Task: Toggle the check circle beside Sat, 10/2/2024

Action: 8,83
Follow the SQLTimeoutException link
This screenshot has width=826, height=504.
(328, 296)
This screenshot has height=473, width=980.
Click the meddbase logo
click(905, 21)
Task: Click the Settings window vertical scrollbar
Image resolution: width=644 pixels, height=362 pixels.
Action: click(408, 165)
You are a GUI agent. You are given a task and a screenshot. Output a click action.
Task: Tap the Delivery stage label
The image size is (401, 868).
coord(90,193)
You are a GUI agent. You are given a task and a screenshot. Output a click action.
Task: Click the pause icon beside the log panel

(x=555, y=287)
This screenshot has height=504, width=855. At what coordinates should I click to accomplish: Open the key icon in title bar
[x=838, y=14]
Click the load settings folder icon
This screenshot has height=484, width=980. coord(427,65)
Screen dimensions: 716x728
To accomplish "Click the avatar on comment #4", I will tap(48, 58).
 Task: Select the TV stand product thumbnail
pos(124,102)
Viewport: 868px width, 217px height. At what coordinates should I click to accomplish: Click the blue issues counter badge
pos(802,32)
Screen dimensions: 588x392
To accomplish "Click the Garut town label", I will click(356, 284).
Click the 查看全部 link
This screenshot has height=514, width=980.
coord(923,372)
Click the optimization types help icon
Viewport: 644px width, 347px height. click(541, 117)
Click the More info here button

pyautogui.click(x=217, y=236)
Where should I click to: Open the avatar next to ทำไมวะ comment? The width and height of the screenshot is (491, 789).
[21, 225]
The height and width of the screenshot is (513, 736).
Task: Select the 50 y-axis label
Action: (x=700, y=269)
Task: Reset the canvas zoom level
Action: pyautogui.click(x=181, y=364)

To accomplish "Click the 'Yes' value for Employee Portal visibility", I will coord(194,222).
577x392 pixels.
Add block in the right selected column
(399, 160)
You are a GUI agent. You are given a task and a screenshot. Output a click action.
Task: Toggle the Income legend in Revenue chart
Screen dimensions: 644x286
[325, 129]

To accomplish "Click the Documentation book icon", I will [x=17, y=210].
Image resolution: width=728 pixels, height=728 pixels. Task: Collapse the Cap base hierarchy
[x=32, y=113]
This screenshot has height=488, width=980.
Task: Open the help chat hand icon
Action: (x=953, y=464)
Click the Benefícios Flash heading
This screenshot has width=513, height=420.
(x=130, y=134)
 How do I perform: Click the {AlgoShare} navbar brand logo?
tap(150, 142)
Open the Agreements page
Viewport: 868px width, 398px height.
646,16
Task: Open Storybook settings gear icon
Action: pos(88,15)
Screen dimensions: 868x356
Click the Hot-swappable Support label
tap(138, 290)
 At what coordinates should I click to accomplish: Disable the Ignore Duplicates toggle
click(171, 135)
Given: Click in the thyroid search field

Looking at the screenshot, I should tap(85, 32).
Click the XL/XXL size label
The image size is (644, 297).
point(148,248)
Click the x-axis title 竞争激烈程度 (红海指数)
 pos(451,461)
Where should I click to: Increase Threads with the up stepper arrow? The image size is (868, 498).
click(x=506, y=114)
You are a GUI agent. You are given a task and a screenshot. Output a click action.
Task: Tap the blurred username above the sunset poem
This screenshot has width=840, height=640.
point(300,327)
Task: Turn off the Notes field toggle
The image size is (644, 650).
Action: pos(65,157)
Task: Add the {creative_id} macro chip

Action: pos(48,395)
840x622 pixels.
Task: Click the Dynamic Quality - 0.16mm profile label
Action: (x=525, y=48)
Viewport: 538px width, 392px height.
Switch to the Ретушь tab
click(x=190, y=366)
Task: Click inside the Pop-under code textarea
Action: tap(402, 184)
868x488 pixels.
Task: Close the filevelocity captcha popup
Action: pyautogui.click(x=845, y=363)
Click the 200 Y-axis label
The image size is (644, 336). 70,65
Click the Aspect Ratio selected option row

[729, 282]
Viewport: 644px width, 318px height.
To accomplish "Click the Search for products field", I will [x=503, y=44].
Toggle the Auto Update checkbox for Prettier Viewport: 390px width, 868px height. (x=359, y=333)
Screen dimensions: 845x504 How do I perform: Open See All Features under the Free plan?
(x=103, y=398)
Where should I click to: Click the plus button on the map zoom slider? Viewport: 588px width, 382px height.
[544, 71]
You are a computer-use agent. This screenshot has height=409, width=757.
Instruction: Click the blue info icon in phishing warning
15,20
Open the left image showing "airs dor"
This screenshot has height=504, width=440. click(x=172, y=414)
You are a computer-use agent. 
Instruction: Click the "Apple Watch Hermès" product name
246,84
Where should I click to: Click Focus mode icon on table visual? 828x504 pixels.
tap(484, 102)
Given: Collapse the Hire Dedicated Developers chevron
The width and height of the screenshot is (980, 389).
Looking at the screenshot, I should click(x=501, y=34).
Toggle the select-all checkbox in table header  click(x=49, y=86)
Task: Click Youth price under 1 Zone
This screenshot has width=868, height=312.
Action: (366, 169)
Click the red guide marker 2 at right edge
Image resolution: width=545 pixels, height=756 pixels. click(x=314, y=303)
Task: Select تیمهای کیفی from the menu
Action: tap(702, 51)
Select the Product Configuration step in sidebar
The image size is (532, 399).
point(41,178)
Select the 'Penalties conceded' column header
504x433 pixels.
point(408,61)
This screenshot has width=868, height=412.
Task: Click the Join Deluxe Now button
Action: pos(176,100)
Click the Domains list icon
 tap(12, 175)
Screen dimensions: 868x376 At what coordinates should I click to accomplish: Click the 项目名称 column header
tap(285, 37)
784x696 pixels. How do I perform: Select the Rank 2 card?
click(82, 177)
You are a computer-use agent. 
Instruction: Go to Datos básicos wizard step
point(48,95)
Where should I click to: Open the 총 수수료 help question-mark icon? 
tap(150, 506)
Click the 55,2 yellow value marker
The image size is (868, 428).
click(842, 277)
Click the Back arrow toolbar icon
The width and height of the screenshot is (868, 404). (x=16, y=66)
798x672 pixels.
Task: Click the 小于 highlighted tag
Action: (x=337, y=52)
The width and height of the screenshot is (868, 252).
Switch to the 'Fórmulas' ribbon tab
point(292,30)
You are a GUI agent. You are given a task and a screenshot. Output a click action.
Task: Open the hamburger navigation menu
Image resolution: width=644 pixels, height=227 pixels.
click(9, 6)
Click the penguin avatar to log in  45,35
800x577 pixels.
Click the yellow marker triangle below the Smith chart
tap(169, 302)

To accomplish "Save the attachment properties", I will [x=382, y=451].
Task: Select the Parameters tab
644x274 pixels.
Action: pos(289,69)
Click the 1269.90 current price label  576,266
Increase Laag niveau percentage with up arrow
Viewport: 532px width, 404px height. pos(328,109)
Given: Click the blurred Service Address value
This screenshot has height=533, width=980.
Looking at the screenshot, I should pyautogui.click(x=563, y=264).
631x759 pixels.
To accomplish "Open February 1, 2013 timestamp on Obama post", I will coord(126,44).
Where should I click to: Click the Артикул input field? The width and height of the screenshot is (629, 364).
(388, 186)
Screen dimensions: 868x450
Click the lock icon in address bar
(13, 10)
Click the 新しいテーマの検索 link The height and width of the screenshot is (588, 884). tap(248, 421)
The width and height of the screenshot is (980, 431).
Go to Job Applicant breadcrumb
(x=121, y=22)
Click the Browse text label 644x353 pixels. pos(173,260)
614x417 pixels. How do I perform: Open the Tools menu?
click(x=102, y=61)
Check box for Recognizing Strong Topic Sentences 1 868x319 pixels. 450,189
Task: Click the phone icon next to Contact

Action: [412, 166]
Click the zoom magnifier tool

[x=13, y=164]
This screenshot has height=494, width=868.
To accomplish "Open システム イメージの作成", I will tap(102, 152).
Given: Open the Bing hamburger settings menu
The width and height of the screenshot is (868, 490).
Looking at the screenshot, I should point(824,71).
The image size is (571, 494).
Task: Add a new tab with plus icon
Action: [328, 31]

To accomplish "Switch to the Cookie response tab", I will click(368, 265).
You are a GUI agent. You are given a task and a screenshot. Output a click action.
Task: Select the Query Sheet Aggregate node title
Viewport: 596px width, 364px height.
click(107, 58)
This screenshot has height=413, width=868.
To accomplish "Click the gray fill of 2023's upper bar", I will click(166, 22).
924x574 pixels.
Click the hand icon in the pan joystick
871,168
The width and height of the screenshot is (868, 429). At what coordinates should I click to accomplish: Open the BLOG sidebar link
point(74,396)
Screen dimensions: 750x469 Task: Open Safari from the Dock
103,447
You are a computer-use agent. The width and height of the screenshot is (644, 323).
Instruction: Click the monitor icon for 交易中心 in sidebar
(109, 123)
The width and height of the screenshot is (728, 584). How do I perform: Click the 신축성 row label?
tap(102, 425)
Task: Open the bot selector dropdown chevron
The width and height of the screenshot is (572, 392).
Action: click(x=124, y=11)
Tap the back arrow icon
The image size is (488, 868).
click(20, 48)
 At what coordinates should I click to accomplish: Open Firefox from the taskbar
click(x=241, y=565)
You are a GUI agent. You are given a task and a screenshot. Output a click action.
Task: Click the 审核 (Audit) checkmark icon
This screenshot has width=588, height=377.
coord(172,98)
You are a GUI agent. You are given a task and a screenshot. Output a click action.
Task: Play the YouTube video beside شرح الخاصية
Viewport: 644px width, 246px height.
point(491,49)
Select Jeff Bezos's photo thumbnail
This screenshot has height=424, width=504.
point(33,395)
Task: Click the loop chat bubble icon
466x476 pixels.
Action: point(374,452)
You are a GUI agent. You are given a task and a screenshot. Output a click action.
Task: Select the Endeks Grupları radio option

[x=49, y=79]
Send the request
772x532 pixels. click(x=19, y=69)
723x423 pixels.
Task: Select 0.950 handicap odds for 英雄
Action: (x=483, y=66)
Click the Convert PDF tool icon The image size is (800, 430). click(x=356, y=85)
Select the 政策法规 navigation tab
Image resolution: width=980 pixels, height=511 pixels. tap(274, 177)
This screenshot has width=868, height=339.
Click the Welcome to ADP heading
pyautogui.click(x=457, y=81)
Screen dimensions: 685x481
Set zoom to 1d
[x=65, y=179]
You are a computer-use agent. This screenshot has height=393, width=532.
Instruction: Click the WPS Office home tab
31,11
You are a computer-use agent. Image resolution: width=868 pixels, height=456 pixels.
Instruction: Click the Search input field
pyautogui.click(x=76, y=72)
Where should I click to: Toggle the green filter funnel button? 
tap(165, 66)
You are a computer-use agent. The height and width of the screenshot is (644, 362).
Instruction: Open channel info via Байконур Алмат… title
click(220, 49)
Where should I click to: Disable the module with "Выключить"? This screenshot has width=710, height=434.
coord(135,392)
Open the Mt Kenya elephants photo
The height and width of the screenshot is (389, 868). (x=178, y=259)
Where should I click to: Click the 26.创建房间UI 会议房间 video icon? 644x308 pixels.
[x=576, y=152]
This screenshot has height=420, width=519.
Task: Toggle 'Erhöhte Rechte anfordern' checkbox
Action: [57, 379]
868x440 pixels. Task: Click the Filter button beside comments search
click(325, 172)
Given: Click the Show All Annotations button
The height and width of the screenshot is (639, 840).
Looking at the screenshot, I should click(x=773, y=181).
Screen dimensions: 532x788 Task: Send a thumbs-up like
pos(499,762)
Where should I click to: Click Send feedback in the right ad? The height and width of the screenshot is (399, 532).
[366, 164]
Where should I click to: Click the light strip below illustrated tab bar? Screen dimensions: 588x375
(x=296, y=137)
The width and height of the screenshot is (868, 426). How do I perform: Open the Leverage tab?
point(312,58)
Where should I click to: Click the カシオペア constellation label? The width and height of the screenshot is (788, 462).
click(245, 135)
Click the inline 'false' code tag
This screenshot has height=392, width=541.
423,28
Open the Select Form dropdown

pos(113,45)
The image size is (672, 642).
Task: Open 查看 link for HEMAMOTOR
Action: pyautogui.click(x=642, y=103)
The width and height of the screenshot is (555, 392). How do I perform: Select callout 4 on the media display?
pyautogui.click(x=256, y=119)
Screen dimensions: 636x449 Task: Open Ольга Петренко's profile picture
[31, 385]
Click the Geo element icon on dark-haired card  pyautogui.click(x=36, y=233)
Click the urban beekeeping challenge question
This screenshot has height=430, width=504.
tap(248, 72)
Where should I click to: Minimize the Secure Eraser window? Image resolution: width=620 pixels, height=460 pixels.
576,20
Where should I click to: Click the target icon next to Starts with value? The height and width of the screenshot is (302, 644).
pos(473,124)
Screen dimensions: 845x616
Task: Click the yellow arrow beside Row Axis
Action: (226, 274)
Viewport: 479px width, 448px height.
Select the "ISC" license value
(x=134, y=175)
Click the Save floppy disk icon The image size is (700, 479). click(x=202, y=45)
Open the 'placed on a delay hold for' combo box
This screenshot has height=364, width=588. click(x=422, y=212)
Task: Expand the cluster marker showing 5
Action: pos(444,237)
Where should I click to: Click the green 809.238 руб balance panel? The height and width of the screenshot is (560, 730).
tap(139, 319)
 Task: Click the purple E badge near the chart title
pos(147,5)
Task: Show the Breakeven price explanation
# # #
• [PROBLEM DETAILS]
Set out exactly the run of lines that begins at the line holding "The width and height of the screenshot is (555, 392)." and ends at the last line of the data.

• [RESULT OF THE EXERCISE]
The width and height of the screenshot is (555, 392). How do I perform: Select callout 4 on the media display?
pyautogui.click(x=256, y=119)
Screen dimensions: 636x449 Task: Open Ольга Петренко's profile picture
[31, 385]
Click the Geo element icon on dark-haired card  pyautogui.click(x=36, y=233)
Click the urban beekeeping challenge question
This screenshot has height=430, width=504.
tap(248, 72)
Where should I click to: Minimize the Secure Eraser window? Image resolution: width=620 pixels, height=460 pixels.
576,20
Where should I click to: Click the target icon next to Starts with value? The height and width of the screenshot is (302, 644).
pos(473,124)
Screen dimensions: 845x616
Task: Click the yellow arrow beside Row Axis
Action: (226, 274)
Viewport: 479px width, 448px height.
Select the "ISC" license value
(x=134, y=175)
Click the Save floppy disk icon The image size is (700, 479). click(x=202, y=45)
Open the 'placed on a delay hold for' combo box
This screenshot has height=364, width=588. click(x=422, y=212)
Task: Expand the cluster marker showing 5
Action: pos(444,237)
Where should I click to: Click the green 809.238 руб balance panel? The height and width of the screenshot is (560, 730).
tap(139, 319)
 Task: Click the purple E badge near the chart title
pos(147,5)
Task: Show the Breakeven price explanation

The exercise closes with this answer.